Nanoinformatics that extracts, validates, stores, shares, analyzes, models, and applies information pertaining to nanotoxicity data is necessary in decision making for ENM design, optimize, manufacturing & processing, exposure control, as well as Environmental, Health, and Safety (EHS).

As part of the effort for build nanoinformatics infrastructure, we developed an integrated set of High Throughput Data Analysis Tools (HDAT) and made it available through UC CEIN's nanoinformatics website for public access.
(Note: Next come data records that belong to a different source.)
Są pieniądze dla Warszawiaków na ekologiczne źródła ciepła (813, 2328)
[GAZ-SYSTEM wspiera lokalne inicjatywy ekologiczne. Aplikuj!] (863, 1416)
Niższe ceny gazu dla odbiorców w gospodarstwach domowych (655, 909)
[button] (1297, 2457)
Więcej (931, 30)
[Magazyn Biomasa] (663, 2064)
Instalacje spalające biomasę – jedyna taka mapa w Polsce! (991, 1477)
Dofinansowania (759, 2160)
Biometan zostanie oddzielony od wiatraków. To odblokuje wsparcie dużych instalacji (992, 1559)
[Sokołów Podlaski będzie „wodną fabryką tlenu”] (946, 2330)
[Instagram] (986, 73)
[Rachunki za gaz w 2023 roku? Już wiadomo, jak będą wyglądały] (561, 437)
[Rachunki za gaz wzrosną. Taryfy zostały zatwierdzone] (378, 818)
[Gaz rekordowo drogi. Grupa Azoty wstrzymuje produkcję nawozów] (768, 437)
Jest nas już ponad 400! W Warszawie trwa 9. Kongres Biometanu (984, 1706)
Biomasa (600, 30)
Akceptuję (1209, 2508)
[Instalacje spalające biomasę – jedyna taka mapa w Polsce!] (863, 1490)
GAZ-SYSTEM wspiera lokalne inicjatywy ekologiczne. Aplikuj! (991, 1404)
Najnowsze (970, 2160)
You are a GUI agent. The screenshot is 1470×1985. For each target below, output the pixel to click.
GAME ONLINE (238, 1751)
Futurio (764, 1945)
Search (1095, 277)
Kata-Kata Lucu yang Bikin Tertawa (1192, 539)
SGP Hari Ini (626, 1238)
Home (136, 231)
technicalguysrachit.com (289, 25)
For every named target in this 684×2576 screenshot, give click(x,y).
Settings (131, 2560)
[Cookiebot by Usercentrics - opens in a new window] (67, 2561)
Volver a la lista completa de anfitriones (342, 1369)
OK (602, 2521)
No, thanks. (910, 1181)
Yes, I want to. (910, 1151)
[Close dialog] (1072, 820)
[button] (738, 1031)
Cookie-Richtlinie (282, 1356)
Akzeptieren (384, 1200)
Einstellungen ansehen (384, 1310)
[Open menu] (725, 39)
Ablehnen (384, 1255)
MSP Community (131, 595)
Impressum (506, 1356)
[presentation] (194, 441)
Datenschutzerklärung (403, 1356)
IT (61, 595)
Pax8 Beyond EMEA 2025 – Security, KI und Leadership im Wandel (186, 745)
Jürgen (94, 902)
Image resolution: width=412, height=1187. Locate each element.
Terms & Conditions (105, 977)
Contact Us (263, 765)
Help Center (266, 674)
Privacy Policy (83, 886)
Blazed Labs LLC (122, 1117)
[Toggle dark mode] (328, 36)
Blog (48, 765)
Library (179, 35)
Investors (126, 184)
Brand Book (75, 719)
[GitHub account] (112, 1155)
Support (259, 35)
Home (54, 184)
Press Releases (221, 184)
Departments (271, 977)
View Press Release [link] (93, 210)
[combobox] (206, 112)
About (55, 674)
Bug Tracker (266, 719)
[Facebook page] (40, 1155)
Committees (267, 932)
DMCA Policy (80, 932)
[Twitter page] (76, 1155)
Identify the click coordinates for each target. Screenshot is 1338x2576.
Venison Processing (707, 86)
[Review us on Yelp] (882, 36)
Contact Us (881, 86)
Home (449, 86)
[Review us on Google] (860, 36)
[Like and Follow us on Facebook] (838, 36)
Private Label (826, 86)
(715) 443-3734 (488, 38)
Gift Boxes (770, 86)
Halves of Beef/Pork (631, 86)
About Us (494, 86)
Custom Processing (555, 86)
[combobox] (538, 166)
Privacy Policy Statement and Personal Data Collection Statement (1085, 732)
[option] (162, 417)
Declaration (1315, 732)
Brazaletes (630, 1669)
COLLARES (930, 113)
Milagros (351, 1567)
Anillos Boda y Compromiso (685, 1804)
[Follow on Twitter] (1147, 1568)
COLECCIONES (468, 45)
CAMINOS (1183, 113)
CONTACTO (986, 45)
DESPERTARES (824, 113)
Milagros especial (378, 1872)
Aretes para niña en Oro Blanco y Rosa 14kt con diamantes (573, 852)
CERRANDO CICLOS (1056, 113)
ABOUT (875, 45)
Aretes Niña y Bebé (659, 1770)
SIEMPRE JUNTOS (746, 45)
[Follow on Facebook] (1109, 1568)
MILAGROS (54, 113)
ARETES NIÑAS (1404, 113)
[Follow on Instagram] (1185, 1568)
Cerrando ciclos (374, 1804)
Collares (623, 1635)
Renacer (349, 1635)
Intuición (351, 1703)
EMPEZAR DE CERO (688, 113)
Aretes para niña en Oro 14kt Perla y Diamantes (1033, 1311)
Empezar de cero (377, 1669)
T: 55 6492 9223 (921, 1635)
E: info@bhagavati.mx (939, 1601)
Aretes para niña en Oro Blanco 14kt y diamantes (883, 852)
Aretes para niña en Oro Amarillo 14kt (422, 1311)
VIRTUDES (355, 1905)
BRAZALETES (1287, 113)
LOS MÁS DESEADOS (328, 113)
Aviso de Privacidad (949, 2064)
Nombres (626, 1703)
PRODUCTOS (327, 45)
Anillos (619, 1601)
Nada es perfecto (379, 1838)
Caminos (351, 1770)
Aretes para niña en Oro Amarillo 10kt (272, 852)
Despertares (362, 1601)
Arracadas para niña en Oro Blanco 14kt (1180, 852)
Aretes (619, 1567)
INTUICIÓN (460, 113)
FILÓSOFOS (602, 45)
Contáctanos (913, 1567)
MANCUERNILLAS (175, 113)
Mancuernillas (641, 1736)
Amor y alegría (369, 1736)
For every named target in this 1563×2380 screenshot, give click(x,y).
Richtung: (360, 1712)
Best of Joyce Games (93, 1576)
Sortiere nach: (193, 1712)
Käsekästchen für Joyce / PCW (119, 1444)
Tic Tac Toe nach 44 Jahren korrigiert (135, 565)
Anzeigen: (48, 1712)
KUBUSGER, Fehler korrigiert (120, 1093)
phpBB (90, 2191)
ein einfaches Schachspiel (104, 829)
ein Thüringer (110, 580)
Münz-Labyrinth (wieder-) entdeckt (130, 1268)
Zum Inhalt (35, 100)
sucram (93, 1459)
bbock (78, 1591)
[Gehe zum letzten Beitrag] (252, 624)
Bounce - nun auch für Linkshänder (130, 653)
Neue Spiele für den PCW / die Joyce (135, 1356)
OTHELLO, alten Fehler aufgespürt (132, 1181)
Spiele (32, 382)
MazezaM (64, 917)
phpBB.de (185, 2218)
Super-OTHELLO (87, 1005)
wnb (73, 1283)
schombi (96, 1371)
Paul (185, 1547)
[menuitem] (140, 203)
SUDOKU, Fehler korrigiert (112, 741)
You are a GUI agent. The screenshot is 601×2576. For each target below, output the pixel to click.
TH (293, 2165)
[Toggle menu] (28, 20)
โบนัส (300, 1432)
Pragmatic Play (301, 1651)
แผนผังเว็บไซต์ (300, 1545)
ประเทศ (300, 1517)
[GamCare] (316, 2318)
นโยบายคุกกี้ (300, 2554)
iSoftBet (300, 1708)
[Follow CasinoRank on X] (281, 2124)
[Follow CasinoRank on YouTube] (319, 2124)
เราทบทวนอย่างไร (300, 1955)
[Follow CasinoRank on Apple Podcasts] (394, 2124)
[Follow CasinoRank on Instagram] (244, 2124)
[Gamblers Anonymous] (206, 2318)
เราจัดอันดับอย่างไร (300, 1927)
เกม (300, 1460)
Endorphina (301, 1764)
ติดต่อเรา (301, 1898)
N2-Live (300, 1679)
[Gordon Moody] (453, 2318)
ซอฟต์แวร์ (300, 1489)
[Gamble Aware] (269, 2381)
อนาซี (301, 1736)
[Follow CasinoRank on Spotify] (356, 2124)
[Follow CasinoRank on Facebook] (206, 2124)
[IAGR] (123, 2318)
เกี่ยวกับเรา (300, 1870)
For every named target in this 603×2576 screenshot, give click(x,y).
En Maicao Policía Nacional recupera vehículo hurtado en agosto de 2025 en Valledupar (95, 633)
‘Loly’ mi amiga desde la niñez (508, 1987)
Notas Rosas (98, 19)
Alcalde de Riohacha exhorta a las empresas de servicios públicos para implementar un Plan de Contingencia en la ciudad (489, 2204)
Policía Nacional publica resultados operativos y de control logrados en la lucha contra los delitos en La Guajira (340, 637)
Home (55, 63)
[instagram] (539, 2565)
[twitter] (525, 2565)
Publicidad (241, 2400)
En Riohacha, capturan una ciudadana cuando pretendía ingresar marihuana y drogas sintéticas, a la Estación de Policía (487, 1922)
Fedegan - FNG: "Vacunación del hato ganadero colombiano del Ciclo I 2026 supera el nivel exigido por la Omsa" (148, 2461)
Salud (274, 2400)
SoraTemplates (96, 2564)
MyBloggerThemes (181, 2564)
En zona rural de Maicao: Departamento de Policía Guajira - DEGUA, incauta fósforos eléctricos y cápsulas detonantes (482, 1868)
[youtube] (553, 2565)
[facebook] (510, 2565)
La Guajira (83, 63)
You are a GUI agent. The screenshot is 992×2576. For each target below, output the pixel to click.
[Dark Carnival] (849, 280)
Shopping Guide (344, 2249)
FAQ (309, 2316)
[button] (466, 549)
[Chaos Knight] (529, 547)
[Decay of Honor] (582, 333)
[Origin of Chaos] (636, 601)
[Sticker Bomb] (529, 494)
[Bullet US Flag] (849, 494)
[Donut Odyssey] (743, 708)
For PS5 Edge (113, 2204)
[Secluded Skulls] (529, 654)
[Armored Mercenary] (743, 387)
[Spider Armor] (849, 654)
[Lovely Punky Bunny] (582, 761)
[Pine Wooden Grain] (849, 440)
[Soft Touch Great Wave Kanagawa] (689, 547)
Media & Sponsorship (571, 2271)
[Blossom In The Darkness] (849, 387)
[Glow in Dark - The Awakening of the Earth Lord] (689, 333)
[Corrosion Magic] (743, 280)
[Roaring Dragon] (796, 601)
HDAT is an online HTS data analysis tool that provides: 1) a set of functions for HTS plate data pre-processing and analysis tools for Outlier Removal, Data Normalization, Data Summarization, Hit Identification, Data Visualization (Self-Organizing Map and Heatmap), and Clustering Analysis, 2) a standard and reference platform for analyses and comparisons across different HTS experiments, and 3) a standardized HDAT plate data format with flexible configuration for different matrixed data.

In one of my recent studies, an unsupervised feature selection method was developed for analysis of data sets of high dimensionality. The Least Square Error (LSE) of approximating the complete data set via a reduced feature subset was proposed as the quality measure for feature selection. Guided by minimization of the LSE, a kernel least squares forward selection algorithm (KLS-FS) was developed that is capable of both linear and non-linear feature selection. An incremental LSE computation was designed to accelerate the selection process and, therefore, enhances the scalability of KLS-FS to high-dimensional datasets. The proposed method was implemented as a rapidminer 5 extension (plug-in), which is available for downloading under the software page of this site.